Competitive athletics, at the youth, recreational, and elite levels alike, place incredible demands on the body. Longer, more frequent practices, along with demanding game schedules, can take a toll on the body. That’s why it’s critical to understand and practice recovery techniques throughout the season, as well as in the off season.
Recovery techniques help maximize the body’s repair functions, so it’s critical to make recovery a priority in your training regimen. Here are a few of the most important elements of recovery:
Active recovery is a low-intensity workout that is easier than your normal sport or routine.
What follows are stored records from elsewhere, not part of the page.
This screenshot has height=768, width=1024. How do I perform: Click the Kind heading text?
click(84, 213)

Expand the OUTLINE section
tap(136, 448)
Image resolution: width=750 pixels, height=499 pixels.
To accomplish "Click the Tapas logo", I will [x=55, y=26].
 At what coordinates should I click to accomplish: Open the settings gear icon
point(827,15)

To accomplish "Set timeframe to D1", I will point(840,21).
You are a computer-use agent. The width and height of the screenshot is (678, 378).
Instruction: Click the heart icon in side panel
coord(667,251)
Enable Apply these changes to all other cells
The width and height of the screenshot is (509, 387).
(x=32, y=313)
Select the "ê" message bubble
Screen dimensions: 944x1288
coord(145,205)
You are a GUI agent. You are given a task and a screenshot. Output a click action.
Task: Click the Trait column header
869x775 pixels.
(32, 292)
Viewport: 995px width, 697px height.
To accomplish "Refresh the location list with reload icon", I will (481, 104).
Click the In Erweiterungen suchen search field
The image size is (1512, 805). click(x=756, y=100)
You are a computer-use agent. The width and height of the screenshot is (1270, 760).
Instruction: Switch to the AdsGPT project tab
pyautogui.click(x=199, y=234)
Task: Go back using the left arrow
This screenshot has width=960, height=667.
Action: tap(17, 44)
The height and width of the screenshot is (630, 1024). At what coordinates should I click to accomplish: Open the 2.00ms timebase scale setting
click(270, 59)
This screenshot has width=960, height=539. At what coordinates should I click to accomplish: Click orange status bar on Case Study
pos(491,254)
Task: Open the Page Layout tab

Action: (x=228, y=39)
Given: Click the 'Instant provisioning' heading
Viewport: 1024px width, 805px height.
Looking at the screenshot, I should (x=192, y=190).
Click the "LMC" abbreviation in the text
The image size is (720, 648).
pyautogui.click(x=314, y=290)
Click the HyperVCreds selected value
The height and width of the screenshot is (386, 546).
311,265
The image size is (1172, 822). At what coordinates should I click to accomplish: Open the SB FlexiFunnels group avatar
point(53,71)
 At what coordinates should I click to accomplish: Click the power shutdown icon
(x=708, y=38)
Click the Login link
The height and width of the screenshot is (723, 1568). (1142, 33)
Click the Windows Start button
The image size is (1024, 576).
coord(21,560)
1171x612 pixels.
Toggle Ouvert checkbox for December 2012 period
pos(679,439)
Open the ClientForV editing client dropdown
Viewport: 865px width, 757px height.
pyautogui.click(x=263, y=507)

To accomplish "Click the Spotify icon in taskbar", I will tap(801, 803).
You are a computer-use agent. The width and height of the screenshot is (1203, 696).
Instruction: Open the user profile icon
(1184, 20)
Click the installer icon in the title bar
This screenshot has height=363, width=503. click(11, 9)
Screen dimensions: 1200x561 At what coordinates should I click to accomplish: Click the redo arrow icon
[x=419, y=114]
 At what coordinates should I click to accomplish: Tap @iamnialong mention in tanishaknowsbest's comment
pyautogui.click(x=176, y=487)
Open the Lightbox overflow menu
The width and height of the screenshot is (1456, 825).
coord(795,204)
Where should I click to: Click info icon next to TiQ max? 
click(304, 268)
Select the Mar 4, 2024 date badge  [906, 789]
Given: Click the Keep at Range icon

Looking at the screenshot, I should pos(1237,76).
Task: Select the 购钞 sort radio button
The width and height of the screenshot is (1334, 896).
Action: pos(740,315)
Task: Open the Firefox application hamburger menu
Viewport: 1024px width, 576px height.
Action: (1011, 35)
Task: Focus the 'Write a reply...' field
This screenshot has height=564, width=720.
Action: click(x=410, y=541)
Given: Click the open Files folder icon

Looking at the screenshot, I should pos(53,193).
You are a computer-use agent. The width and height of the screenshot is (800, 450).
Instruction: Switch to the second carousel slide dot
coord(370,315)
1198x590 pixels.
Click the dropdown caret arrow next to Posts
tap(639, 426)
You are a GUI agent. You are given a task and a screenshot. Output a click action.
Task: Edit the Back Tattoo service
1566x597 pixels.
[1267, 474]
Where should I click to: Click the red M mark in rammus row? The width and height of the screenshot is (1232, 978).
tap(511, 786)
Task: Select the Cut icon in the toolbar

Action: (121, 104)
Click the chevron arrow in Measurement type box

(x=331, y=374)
It can include a slow jog, a bike ride, a relaxing swim, yoga, or a brisk walk.
Static stretching, which is the hold and stretch form of stretching, is ideal for targeting areas that are less flexible or are uncomfortable following a workout. Allow enough time in the stretch to give the muscle some elasticity. A gentle stretch should be held between 20 to 40 seconds.
Staying hydrated during recovery is just as important as hydrating before a game, as it allows your body to adequately regulate its temperature and transports nutrients to resupply energy.
Replenishing essential nutrients following a game or workout is critical. A healthy, balanced diet gives the body what it needs to repair damaged or depleted tissues.
An ice bath following helps cool tissue and slow inflammation. A contrast bath, which alternates warm and cold water, increases blood vessel pumping to move unwanted swelling from an area and brings needed nutrients to the area to mend damaged tissue.
Sleep is important to recovery, and 7 to 10 hours per night is recommended. This passive rest gives your body time to recover, replenish, and mend, not to mention improving energy and focus.
Athletes need downtime to relax, recover, and retool mentally. This is particularly true for young athletes who are often balancing the demands of school, chores, and family. A time out from sport allows athletes to come back more focused and driven to improve their skills.
Making recovery a priority reaps long-term benefits. When you recover, you give your body a chance to adapt to the stress of exertion, heal, repair, and grow stronger for the next game or season.